One hint comes in the discussion of Aristotle in paragraph 6. Wordsworth plainly distorts Aristotle. Poe attacks Wordsworth for perverting the nature of poetry. That does not necessarily mean that Poe follows Wordsworth in distorting Aristotle. Poe was a good classical scholar; he just may have intended to correct Wordsworth's error before turning to attack Wordsworth's didacticism. Does the “He” at the start of the second sentence refer to Wordsworth or to Aristotle? Does Poe agree that poetry in Aristotle's broad sense (see our note to paragraph 6 for Aristotle's context) is philosophical while insisting that it is not in Wordsworth's sense metaphysical? Poe's unfairness to Wordsworth and the main thrust of the “Letter to B———.” are more obvious and far more certain; we mean only to suggest the possibility that yet another idea that is present in Poe's later criticism may also be lurking beneath the surface here.

- EXERCISE
Answer these questions about the passage on Poe, Wordsworth and Aristotle:
1. In which paragraph does the discussion of Aristotle come?
2. For what does Poe attack Wordsworth?
3. What kind of scholar does the passage say Poe was?

- DATA BLOCK
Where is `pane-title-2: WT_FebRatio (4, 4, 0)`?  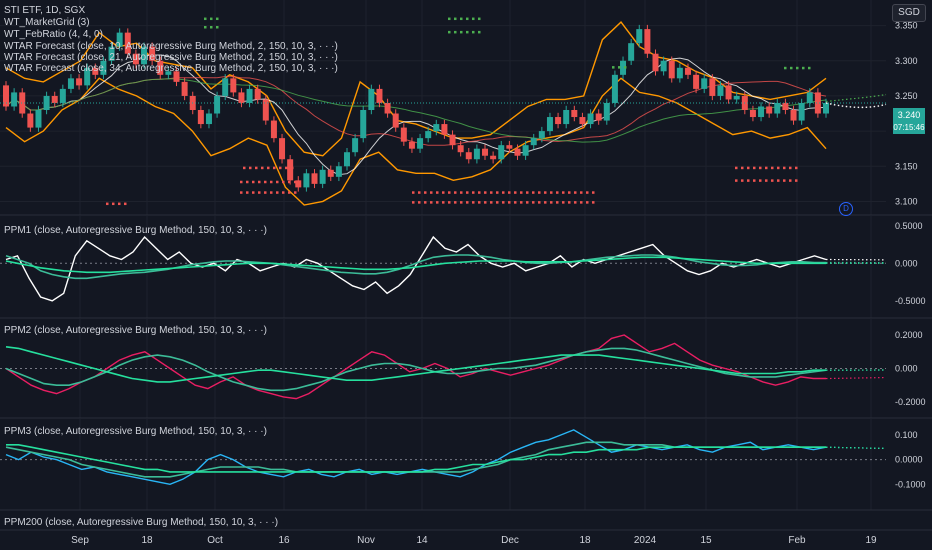 pane-title-2: WT_FebRatio (4, 4, 0) is located at coordinates (54, 34).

- ANSWER TO THE PROBLEM
1. Paragraph 6.
2. For perverting the nature of poetry.
3. A good classical scholar.